How to use 5lbs fresh tomatoes?
The farmer's market had lovely little super-ripe tomatoes at 3lbs for a dollar this weekend, so I bought 6 pounds. I used up one pound making a tamale pie for dinner today, and that leaves 5lbs that MUST be dealt with tomorrow. But what to do with them? Storage space is very limited, but if I get enough good suggestions I can always go and get some more tomatoes while they're cheap...
Are they slicers or plums? Oven roasting is a good idea, as someone has mentioned. Oven drying is possible if they're plum-type. Slice in half, remove seeds, salt lightly; place in 200 degree oven on racks till dry but still pliable. Store in olive oil.
You can also puree and freeze--use as you would canned tomatos. Or run out and get Rick Bayless's salsa cookbook and make batches of salsa and freeze or can. He has recipes for small, medium, and large batches. Tomato soup is also a good idea (you can freeze some). Make fresh tomato juice.
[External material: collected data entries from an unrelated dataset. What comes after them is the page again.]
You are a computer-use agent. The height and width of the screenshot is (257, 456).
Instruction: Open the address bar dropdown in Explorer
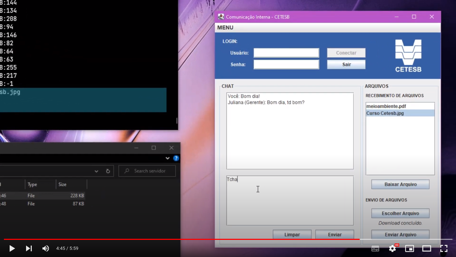[96, 171]
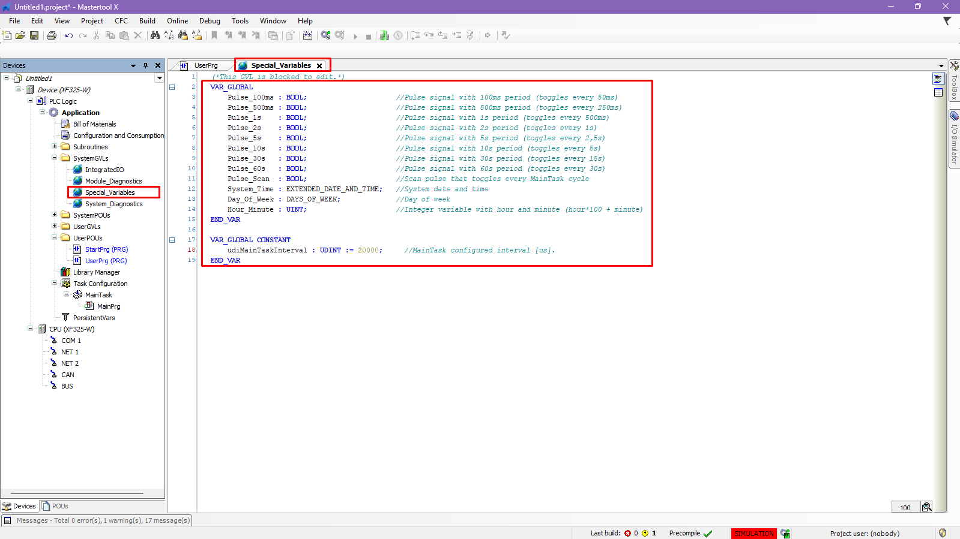Viewport: 960px width, 539px height.
Task: Switch to the UserPrg editor tab
Action: 205,65
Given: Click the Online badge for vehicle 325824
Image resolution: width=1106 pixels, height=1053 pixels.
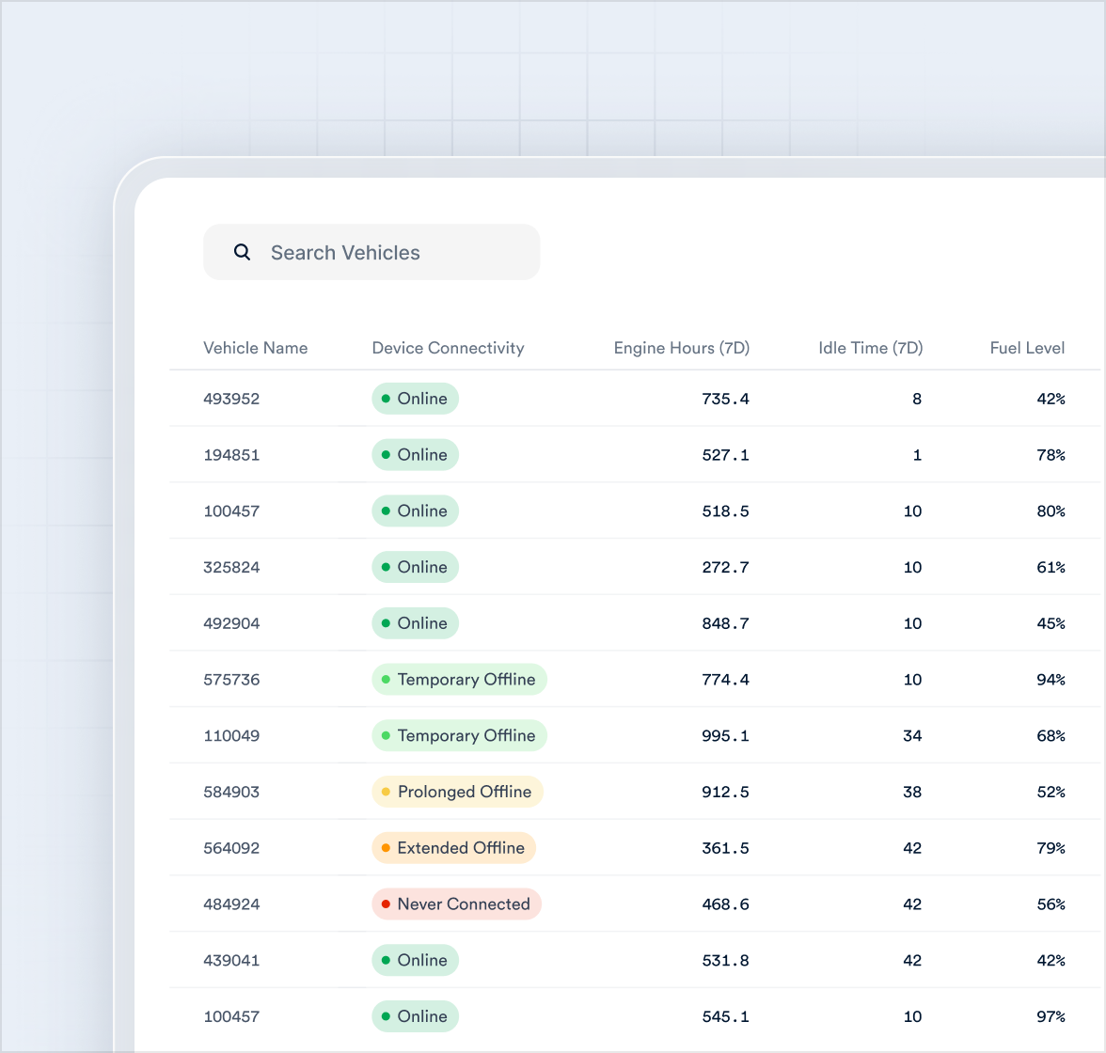Looking at the screenshot, I should point(416,567).
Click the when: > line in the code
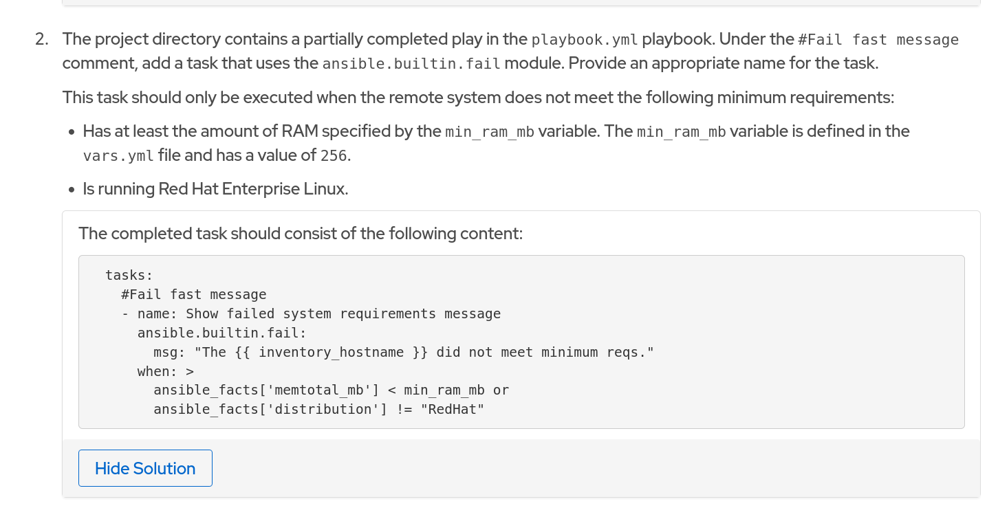 (166, 372)
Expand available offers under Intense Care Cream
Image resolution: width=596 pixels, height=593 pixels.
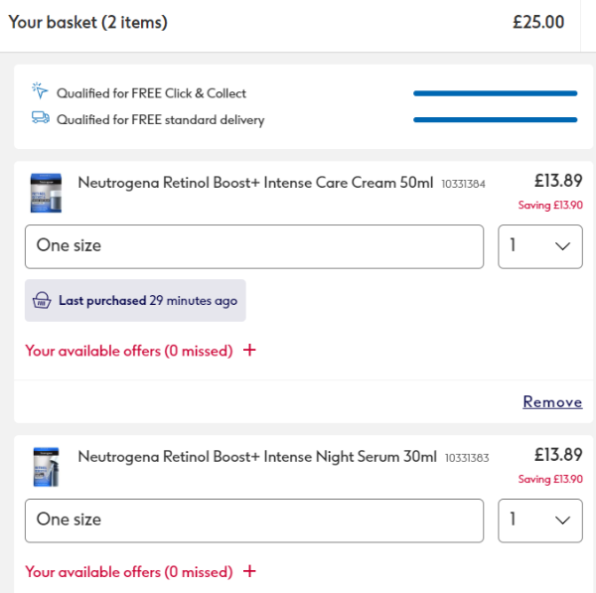point(129,351)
Do an oven "sun dry." If small, halve them. Put them skin-side down on a cookie sheet, drizzle with oil (don't waste your good extra-virgin olive), salt and a sprinkle of sugar. Pop them in the oven at the lowest temperature yours allows. (Mine's 175 -- that's good.)
Leave for at least 12 hours, until they're withered and leathery, but still retaining a bit of moisture.
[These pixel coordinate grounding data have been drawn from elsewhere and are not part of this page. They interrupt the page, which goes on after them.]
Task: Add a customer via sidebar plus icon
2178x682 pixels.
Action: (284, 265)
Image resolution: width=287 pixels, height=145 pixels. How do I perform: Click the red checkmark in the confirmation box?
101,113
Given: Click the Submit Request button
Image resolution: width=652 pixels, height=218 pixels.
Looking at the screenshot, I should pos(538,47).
This method is very good with styrofoam winter romas. It's dynamite with good tomatoes. They're like store-bought sun-dried tomatoes time ten. Chop them and toss with good olive oil over pasta, or put on top of flatbread. Or just eat them out of the Gladware. :)
How about oven roasting? In the Fall, when tomatoes are cheap, we make an oven roasted tomato sauce, which we freeze to enjoy over the winter. Basic premise is tomatoes, onions, and lots of garlic and fresh herbs tossed with olive oil, and roasted for hours. After thawing, we add some fresh olive oil and roast again to maximize the carmelization.
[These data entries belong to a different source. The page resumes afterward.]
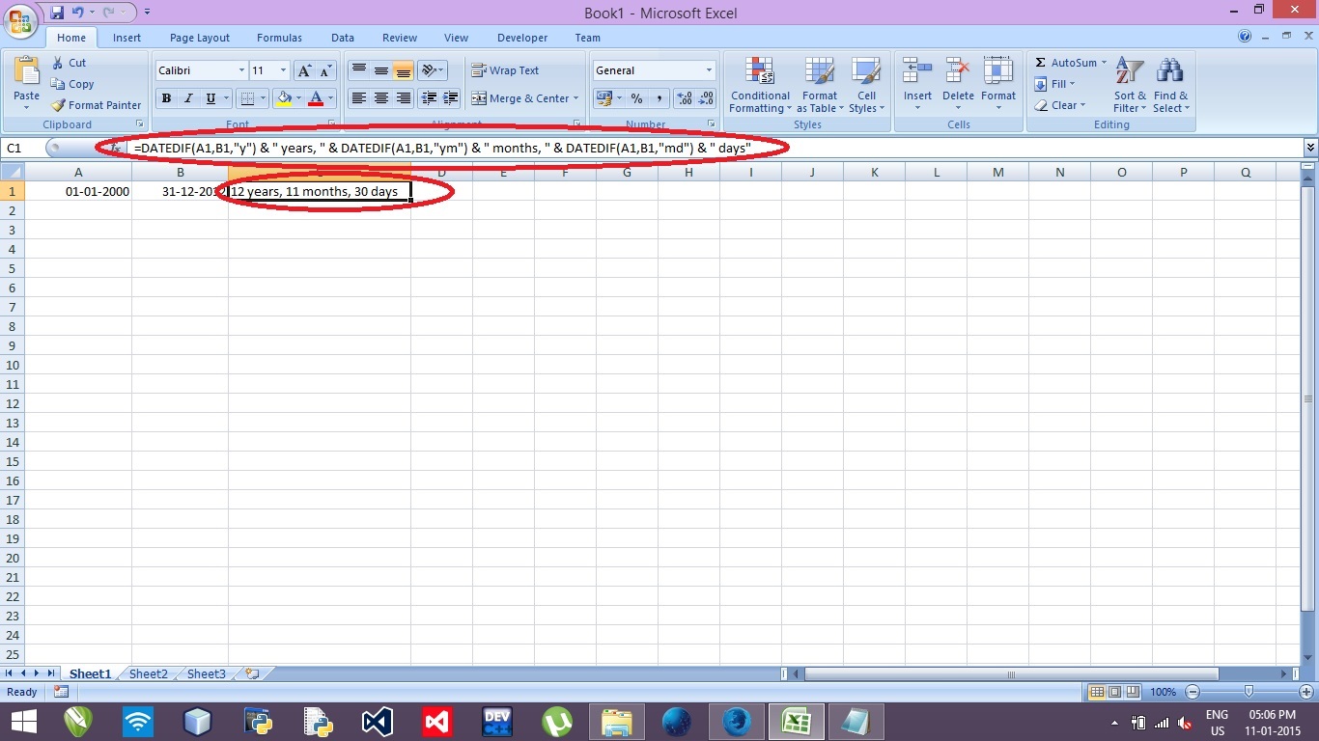Switch to the Formulas ribbon tab

[279, 38]
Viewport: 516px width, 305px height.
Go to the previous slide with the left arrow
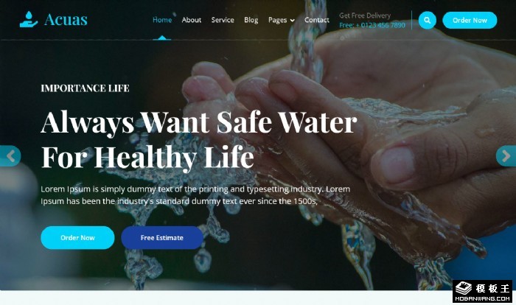tap(10, 156)
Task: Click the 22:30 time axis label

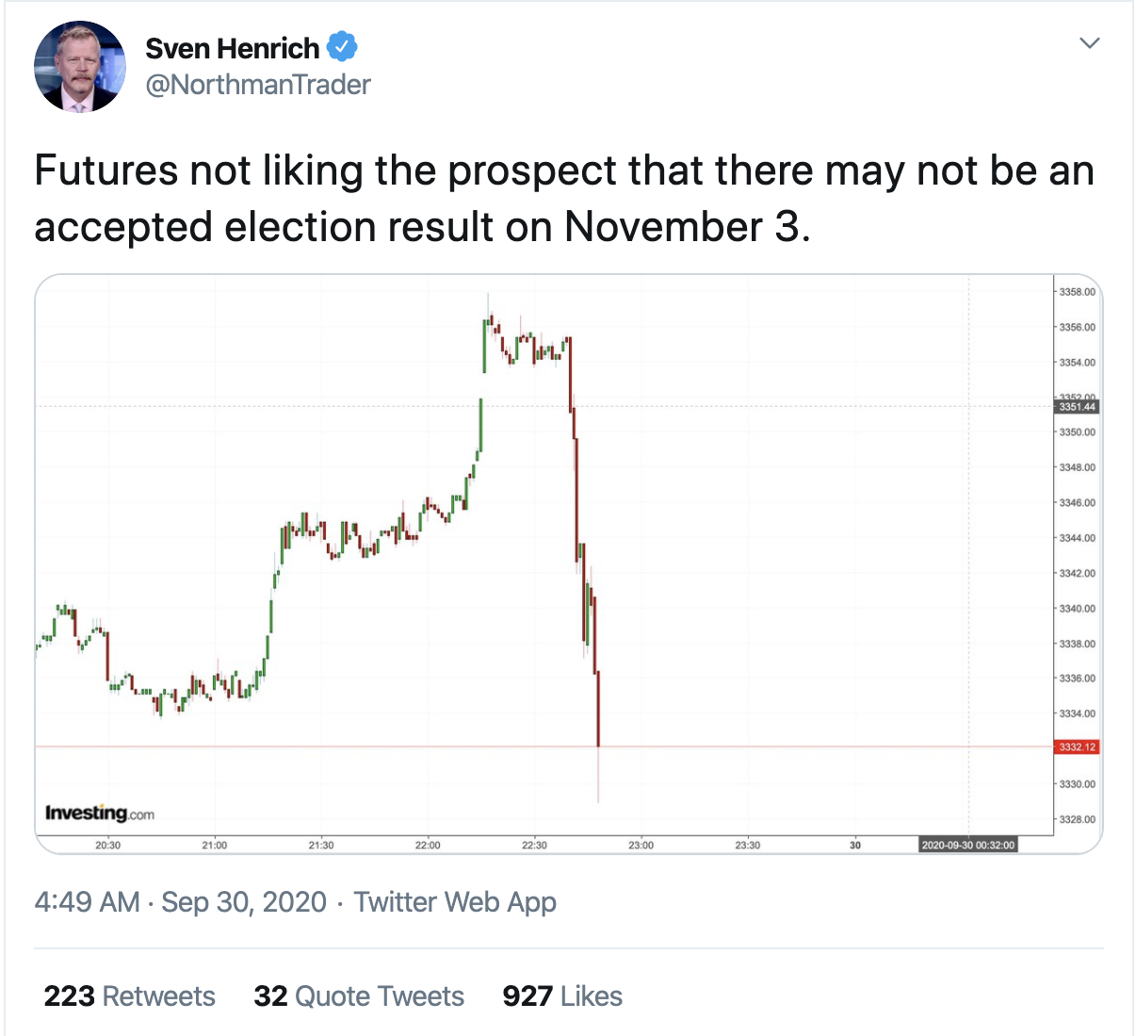Action: click(534, 845)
After years of making this, we now do three things with this sauce.
One, topping for pizza. Oh yea!
Two, Sauce for cheese ravioli
Three, topping for bruschetta as part of a mezze/antipasto plate.
The kid will just eat it in a spoon.
It can be served as a pasta sauce, though it is a little thick to coat the pasta evenly. You would need to use a little pasta water to thin it out.
Actually found the inspiration recipe on my computer:
• About 8 pounds, ripe tomatoes, any variety, cored and quartered
• 10 medium onions, peeled and quartered
• 10 cloves garlic, left whole
• 5 cloves garlic, finely chopped
• 1 cup chopped fresh herbs, rosemary, basil, thyme, oregano, parsley, chives or any combination
• About ¼ (quarter) cup good olive oil
• Salt and freshly ground black pepper
Oven at 450º. Gently toss every 30 minutes or so until the tomatoes and onion have started to brown evenly and you achieve a texture that you like. [I don't bother with chopping any of the garlic. I just throw several heads of garlic, cloves separated and de-papered, into the roasting pan.] I view this recipe as a ratio guide, and use basil and fresh oregano.